**WORK TO COMPLETE:**
Reproduce the entries from their first line up to and including the line with "Atualidade (36, 397)". Leave out everything after it.

━━━ INPUT FOR THIS TASK ━━━

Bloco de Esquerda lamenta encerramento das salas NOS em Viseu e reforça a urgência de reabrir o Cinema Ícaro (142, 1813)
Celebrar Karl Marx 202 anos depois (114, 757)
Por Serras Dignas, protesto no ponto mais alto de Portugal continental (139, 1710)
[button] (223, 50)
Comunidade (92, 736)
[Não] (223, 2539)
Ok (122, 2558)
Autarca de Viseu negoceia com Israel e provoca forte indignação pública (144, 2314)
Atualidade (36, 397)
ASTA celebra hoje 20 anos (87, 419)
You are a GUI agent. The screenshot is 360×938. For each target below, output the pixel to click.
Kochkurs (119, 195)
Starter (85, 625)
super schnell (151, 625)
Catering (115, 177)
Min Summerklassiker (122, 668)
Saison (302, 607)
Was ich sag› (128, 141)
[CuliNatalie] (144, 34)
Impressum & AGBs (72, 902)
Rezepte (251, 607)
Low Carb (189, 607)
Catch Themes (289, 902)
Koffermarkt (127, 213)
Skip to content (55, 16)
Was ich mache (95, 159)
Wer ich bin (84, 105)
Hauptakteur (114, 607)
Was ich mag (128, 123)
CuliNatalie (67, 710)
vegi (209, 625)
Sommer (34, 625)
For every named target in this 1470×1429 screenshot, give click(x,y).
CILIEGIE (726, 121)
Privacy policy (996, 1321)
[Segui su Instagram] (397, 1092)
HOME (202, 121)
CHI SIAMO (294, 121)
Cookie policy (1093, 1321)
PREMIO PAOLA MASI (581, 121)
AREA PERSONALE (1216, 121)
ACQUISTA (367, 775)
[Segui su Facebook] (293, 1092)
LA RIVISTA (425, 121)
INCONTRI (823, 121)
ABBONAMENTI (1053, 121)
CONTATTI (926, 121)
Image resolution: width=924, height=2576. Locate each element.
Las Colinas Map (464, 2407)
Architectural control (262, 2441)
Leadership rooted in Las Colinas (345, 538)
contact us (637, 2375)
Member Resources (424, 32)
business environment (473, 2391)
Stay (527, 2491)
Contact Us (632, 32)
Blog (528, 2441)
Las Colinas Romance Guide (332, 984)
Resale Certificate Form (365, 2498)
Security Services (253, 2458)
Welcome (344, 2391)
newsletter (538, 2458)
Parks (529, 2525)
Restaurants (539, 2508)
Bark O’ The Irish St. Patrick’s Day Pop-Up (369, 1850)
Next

━━━

**TASK OUTPUT:**
Bloco de Esquerda lamenta encerramento das salas NOS em Viseu e reforça a urgência de reabrir o Cinema Ícaro (142, 1813)
Celebrar Karl Marx 202 anos depois (114, 757)
Por Serras Dignas, protesto no ponto mais alto de Portugal continental (139, 1710)
[button] (223, 50)
Comunidade (92, 736)
[Não] (223, 2539)
Ok (122, 2558)
Autarca de Viseu negoceia com Israel e provoca forte indignação pública (144, 2314)
Atualidade (36, 397)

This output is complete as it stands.